Artémidore de Daldis (dit parfois Artémidore d'Éphèse, ce qui crée une confusion avec Artémidore le géographe) est un auteur grec spécialiste d'onirocritique du IIe siècle, né sans doute à Éphèse. Son ouvrage en grec intitulé Oneirokritika condense tout le savoir antique sur la divination par le rêve et servira durant des siècles d’ouvrage de référence sur la question. Il fut lu et relu par Sigmund Freud.
L’Antiquité n’a pas cessé de s’intéresser au rêve, perçu comme un lien entre l’homme et tout ce qui le dépasse. Pour reprendre une phrase de Freud (Sur les rêves), on pourrait dire que les Anciens tenaient le rêve « pour une information soit bienveillante soit hostile de puissances supérieures, dieux et démons. »
Dès l’époque des poèmes homériques, au VIIIe s. av. J.-C., il est question de gens qui interprètent les rêves (les oneiropoloi, Iliade, I, 63). À partir du Ve s., les textes grecs commencent à employer le terme d’oneirokritès pour désigner ces interprètes des rêves. Ce sont souvent des gens modestes qui s’adressent à un public populaire qu’ils rencontrent à l’agora ou à l’occasion des grands rassemblements de pèlerins, lors des panégyries. Pour une petite somme d’argent, ils expliquent de manière mécanique les rêves de ceux qui viennent les trouver (par exemple, Aristophane, Les Guêpes, 52-53).
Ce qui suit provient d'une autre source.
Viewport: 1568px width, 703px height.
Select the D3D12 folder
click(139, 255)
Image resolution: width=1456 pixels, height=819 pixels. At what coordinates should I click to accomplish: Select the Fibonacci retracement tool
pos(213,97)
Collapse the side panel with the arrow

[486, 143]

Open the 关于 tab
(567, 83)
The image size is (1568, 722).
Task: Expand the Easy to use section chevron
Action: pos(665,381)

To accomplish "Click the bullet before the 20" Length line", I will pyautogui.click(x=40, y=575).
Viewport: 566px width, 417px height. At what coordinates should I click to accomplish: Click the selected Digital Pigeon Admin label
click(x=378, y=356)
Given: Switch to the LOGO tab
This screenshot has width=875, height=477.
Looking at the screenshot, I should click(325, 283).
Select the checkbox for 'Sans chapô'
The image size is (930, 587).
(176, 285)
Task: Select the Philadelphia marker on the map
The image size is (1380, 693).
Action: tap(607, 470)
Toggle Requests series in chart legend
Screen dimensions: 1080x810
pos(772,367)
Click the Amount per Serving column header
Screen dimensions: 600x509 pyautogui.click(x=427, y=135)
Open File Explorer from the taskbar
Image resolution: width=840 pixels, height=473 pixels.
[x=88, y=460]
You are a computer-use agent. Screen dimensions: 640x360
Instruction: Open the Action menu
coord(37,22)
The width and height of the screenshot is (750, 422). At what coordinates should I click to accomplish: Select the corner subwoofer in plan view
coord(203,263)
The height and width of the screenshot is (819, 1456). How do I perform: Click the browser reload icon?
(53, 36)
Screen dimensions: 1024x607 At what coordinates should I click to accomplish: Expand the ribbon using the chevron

Parallèlement, les rêves jouent un rôle religieux de plus en plus grand, ainsi dans le culte d’Asclépios. Cela entraîne le développement d’une médecine de sanctuaire fondée sur les rêves des malades en consultation. D’autres onirocrites se mettent au service des puissants, comme Aristandros de Telmessos avec Alexandre le Grand. Ces professionnels, conscients de la technicité de leur art qu’ils pratiquent avec méthode, suscitent la rédaction de traités théoriques et pratiques. De toute cette production, seuls les Oneirokritika d’Artémidore ont subsisté.
L'onirocritique
Les préfaces aux livres I et IV s’efforcent en effet d’exposer les principes de base et les méthodes de l’onirocritique. Elles permettent de voir le soin qu’il a mis à rassembler sa documentation. Non seulement il a voyagé et rencontré toutes sortes d’onirocrites (voir ci-dessus), mais il a aussi collecté le plus grand nombre de traités d’onirocritique qu’il pouvait (I, dédicace) ; il mentionne d’ailleurs assez souvent ses devanciers. Artémidore exerçait aussi la fonction d’interprète des rêves, sans doute auprès d’un public aisé qui devait le payer. L’encyclopédie de La Souda lui attribue trois ouvrages différents : les Oneirokritika, mais aussi un traité de divination d’après le vol des oiseaux (les Oiônoskopika) et enfin un traité sur la lecture des lignes de la main (les Kheiroskopika). Le traité sur le vol des oiseaux est aussi mentionné par Galien, mais l’attribution à Artémidore d’un traité sur les lignes de la main est certainement fausse dans la mesure où il parle de ceux qui font cela comme de charlatans (II, 69). Artémidore lui-même dit qu’il a écrit de nombreux livres (III, conclusion). Quoi qu’il en soit, les Oneirokritika sont le seul ouvrage de lui qui nous est parvenu.
Il faut ajouter que, bien qu’il s’agisse de divination, et donc, de notre point de vue, de superstition, Artémidore se place dans une perspective largement rationaliste, avec une exigence de rigueur méthodique qui distinguait sans doute son ouvrage parmi les autres du même genre.
En plus de pratiquer l’onirocritique, Artémidore avait lu tous les anciens traités et fréquenté de nombreux devins, apprenant ainsi à connaître les songes qui se racontent ici et là. Loin d’être un charlatan, Artémidore est convaincu de faire œuvre utile et scientifique. Il s’explique sur son art avec d’autant plus de candeur que certaines parties de son ouvrage ne sont pas destinées au public, mais à son fils seulement, tel l’ensemble du livre IV. Dans cette section, il s’efforce d’aller plus au fond de la science des rêves afin de donner à son fils des outils d’interprétation qui en feront « un interprète des songes meilleur que tous ou du moins non inférieur à aucun autre».